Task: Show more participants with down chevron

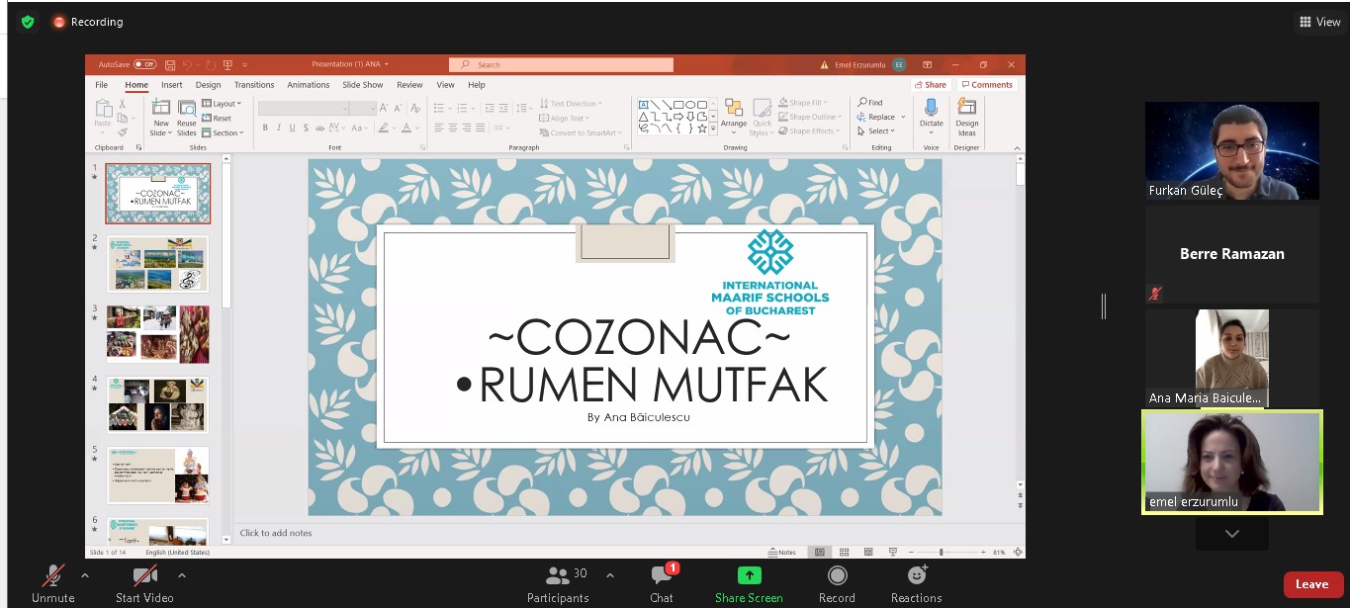Action: (x=1231, y=534)
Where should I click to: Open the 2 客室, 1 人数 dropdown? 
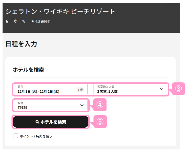pyautogui.click(x=130, y=89)
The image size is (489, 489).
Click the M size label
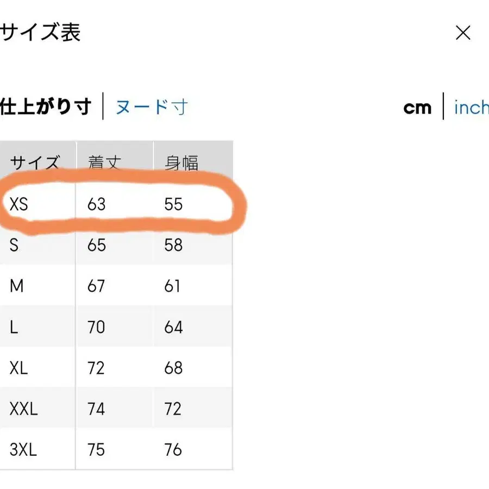16,286
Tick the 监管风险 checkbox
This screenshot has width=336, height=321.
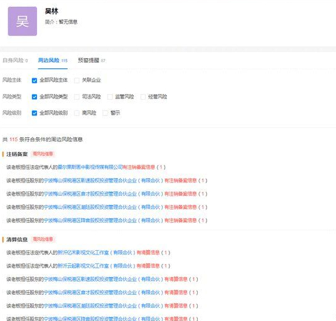(x=109, y=97)
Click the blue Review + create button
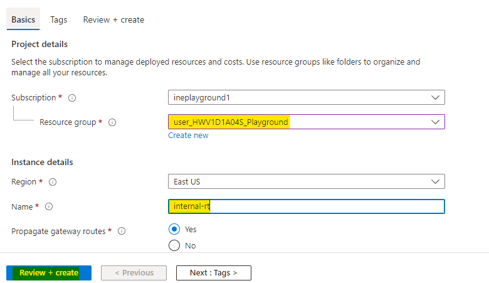The width and height of the screenshot is (489, 283). click(x=49, y=273)
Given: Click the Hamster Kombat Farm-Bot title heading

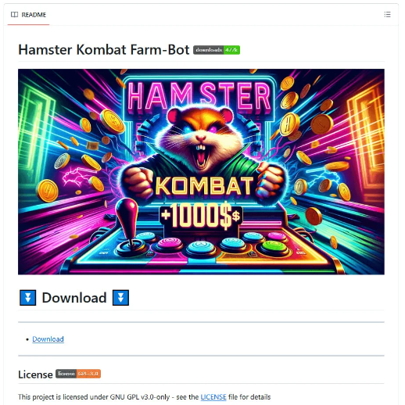Looking at the screenshot, I should [x=104, y=50].
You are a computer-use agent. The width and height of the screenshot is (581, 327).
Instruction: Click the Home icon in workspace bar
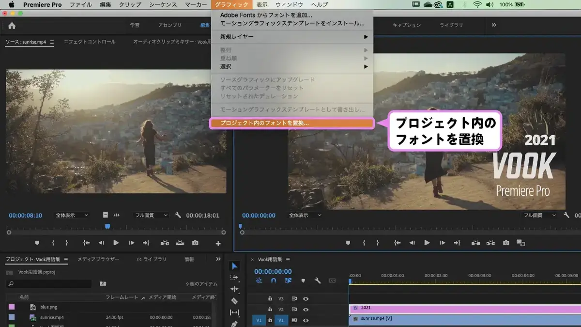12,26
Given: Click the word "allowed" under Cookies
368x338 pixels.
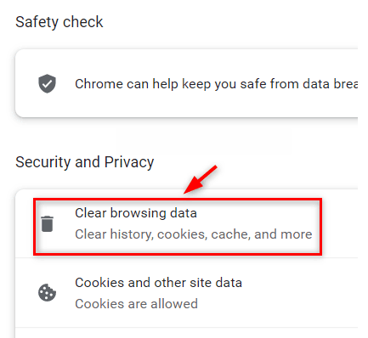Looking at the screenshot, I should (174, 304).
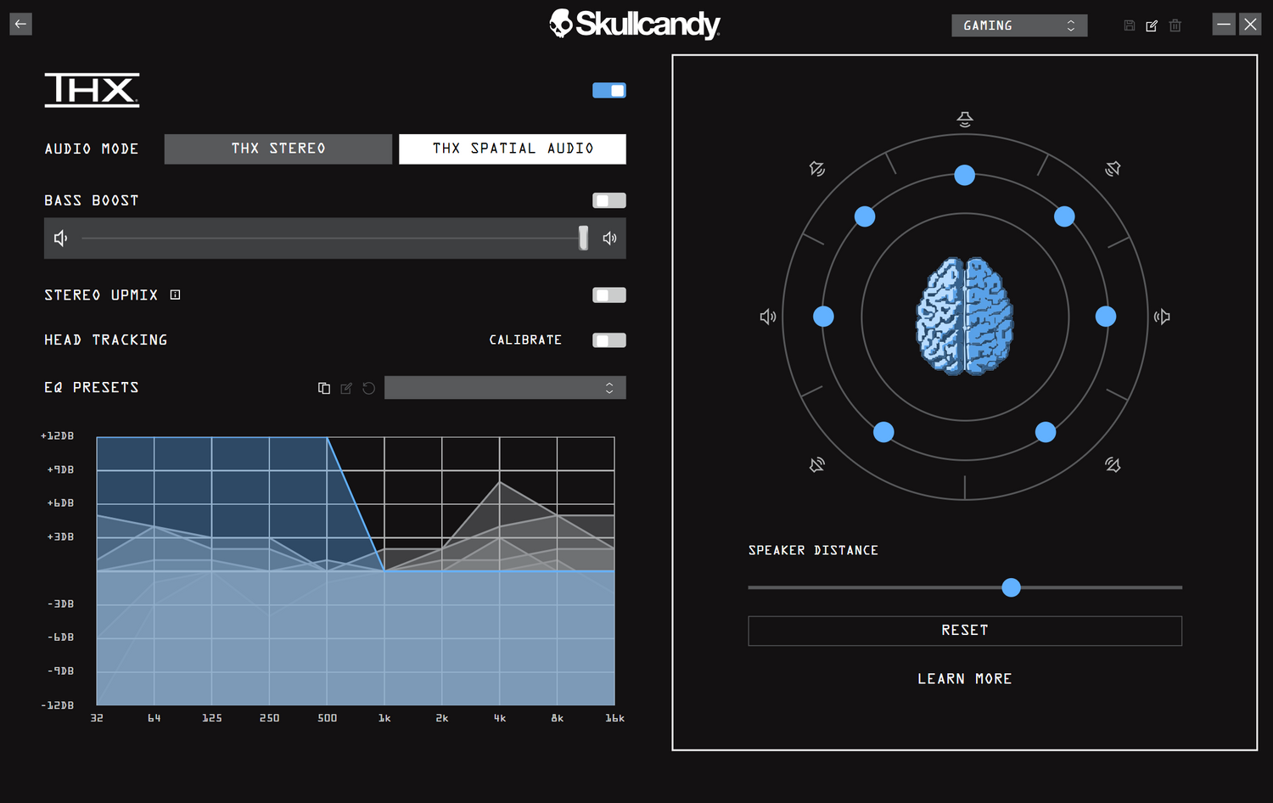Viewport: 1273px width, 803px height.
Task: Enable the Bass Boost switch
Action: (x=608, y=200)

## Your instructions
Your task is to repeat the material above exactly, without its pictures.

## Completed task
Task: Show more participants with down chevron

Action: (x=1231, y=534)
Where should I click to: Open the 2 客室, 1 人数 dropdown? 
pyautogui.click(x=130, y=89)
The image size is (489, 489).
Click the M size label
16,286
Tick the 监管风险 checkbox
This screenshot has width=336, height=321.
(x=109, y=97)
Click the blue Review + create button
The width and height of the screenshot is (489, 283). click(x=49, y=273)
Given: Click the Hamster Kombat Farm-Bot title heading

Looking at the screenshot, I should [x=104, y=50].
You are a computer-use agent. The width and height of the screenshot is (581, 327).
Instruction: Click the Home icon in workspace bar
12,26
Given: Click the word "allowed" under Cookies
368x338 pixels.
Looking at the screenshot, I should (174, 304).
Viewport: 1273px width, 803px height.
Task: Enable the Bass Boost switch
Action: (x=608, y=200)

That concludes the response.